* ACTIVITY
In the article on Pennsylvania liquor privatization, rewrite the passage starting at "In April, the" and ending at "consumption to skyrocket.", substituting "soar" for "skyrocket".

* SUPPLIED TEXT
────
The New Prohibitionists
The taxpayer-funded Obamacare temperance league.
Jul 8, 2013, Vol. 18, No. 41 • By MARK HEMINGWAY
When Prohibition ended in 1933, Pennsylvania governor Gifford Pinchot promised to make purchasing alcohol “as inconvenient and expensive as possible.” To this day, Pennsylvania has some of the most stringent—and absurd—liquor laws in the country. Beer and wine can’t be sold in grocery stores, and you can only purchase six-packs of beer at delis or under the counter at bars and taverns, and no more than two six-packs can be purchased at a time. If you want to buy either wine or liquor outside of a bar or restaurant you have to get it through a state-owned “wine and spirits” store. Nowhere in the state is it possible to purchase beer, wine, and liquor from the same establishment.
Many frustrated Pennsylvanians were thus relieved last year when Governor Tom Corbett and the commonwealth’s House majority leader Mike Turzai unveiled a plan to privatize liquor sales in the state. They hope to issue some 1,600 new liquor licenses, most of which would go to existing privately owned beer distributors, finally making it possible to do some one-stop shopping for adult beverages.
But as the state’s liquor privatization plan continued to wend its way through the legislature, a powerful and well-funded opponent emerged earlier this year—the federal Centers for Disease Control. The fact that federal tax dollars are being used to lobby for state regulations is problematic to begin with. Even more troubling is that the CDC’s public health warnings about privatizing liquor sales are knowingly based on junk science. The agency is also underwriting the forces of neo-prohibitionism by doling out grants from a $12.5 billion slush fund created by the Affordable Care Act, aka Obamacare.
In April, the Philadelphia Inquirer published a story with the headline, “If Pennsylvania privatizes alcohol, will drinking increase?” The article reported on “strong evidence” from the CDC’s Community Preventive Services Task Force—described as “an independent group appointed by the federal Centers for Disease Control and Prevention”—that privatization of liquor sales would cause consumption to skyrocket.
“In a review of 17 studies on the subject, the task force found that limiting government’s role in sales of beer, wine, and spirits was associated with a median increase of 44.4 percent in per-capita sales for the alcoholic beverage that had been privatized without a corresponding decrease in consumption for other types of booze,” reported the Inquirer.
────
* RECORDED DATA
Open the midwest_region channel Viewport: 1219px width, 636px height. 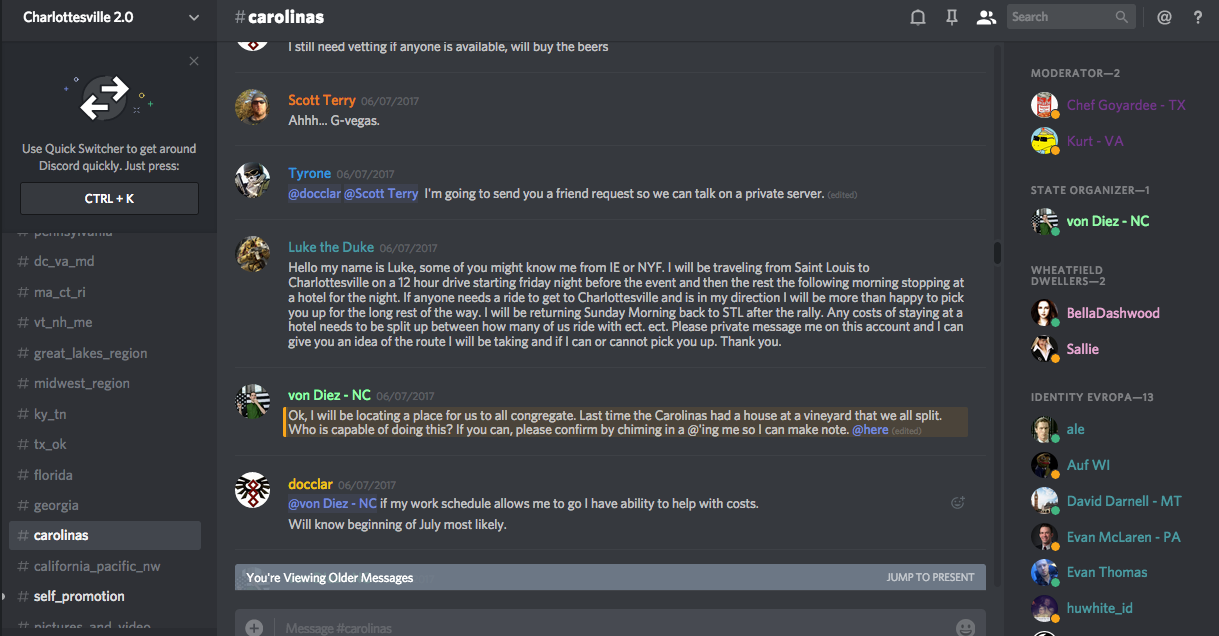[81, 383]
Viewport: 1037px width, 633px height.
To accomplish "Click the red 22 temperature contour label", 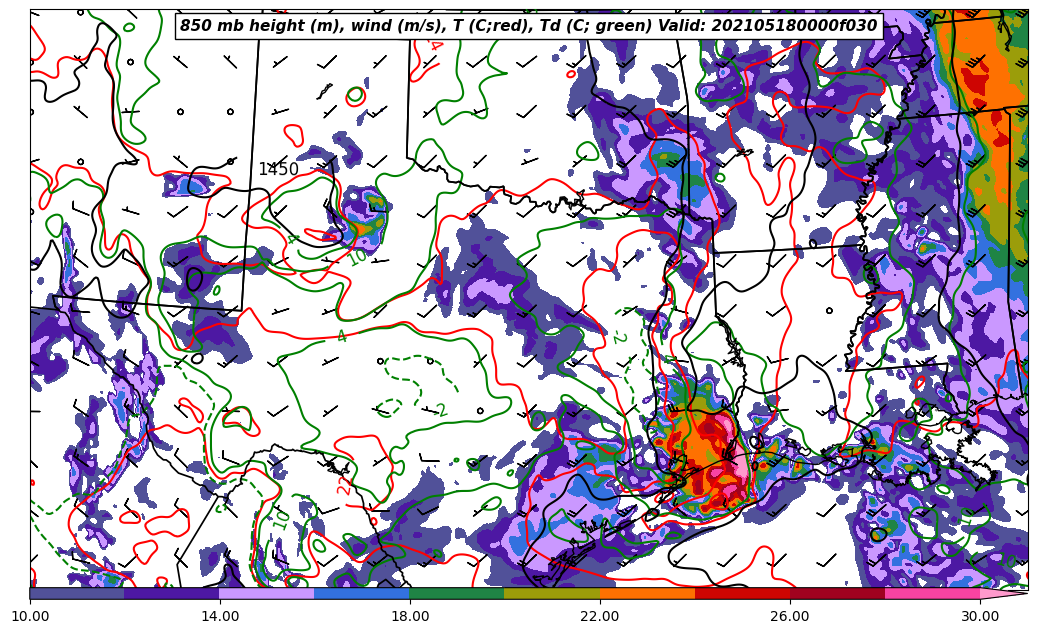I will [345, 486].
────
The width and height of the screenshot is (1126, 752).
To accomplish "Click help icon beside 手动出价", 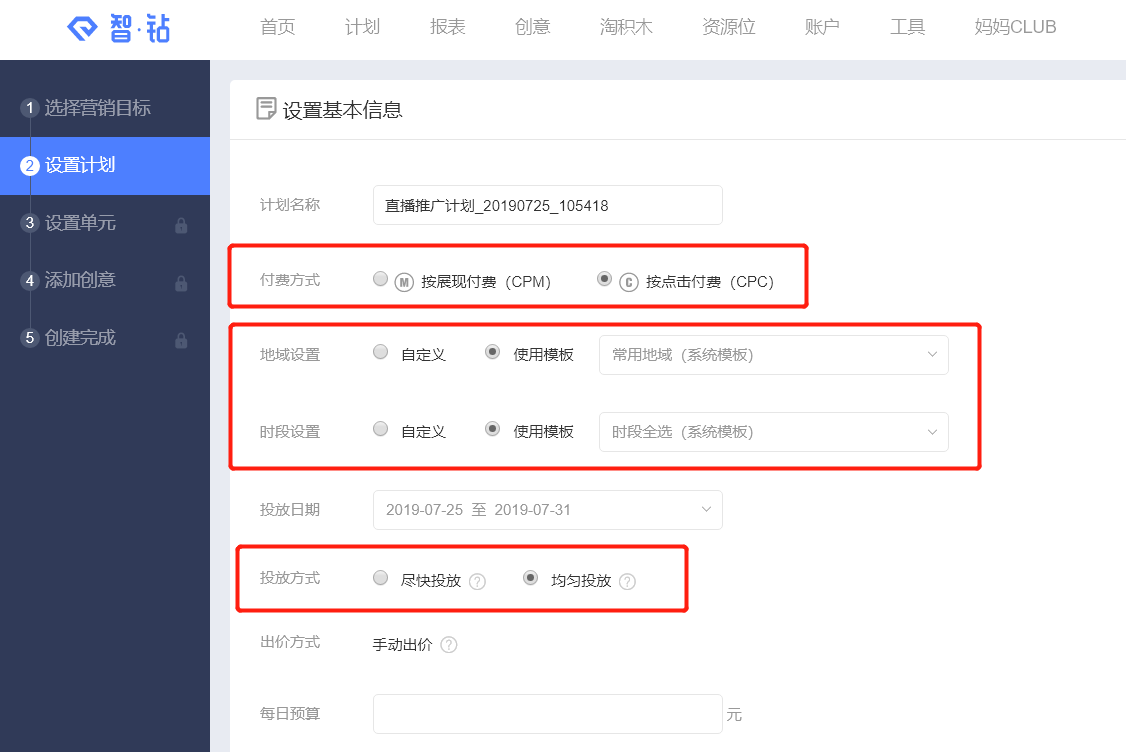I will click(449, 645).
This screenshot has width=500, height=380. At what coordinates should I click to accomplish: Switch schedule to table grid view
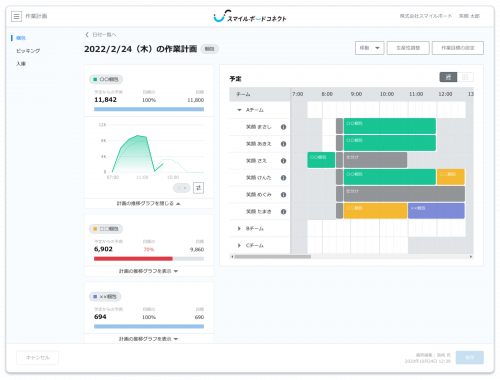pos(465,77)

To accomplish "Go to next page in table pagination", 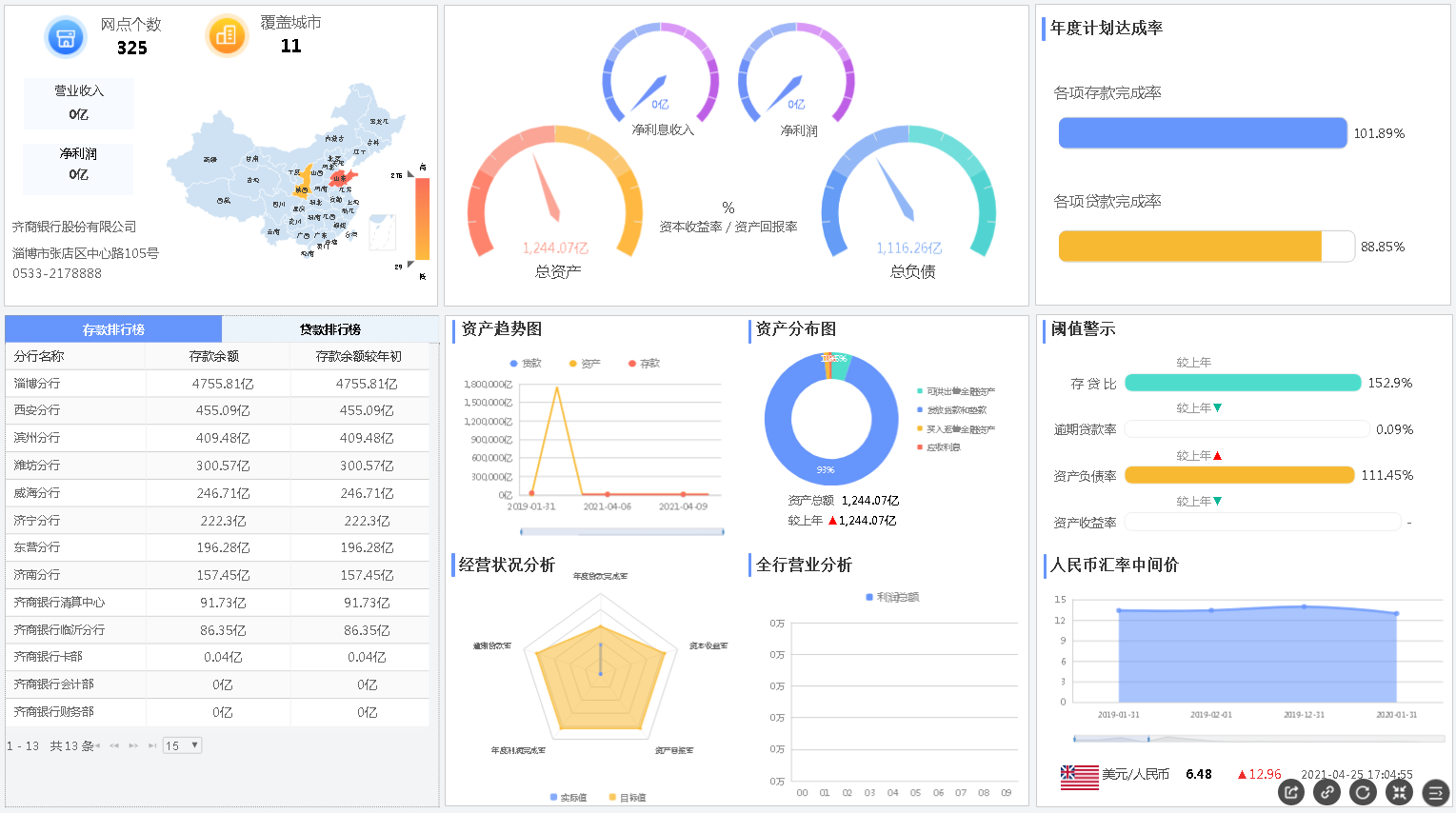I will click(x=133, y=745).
────
* ANSWER TO THE PROBLEM
In April, the Philadelphia Inquirer published a story with the headline, “If Pennsylvania privatizes alcohol, will drinking increase?” The article reported on “strong evidence” from the CDC’s Community Preventive Services Task Force—described as “an independent group appointed by the federal Centers for Disease Control and Prevention”—that privatization of liquor sales would cause consumption to soar.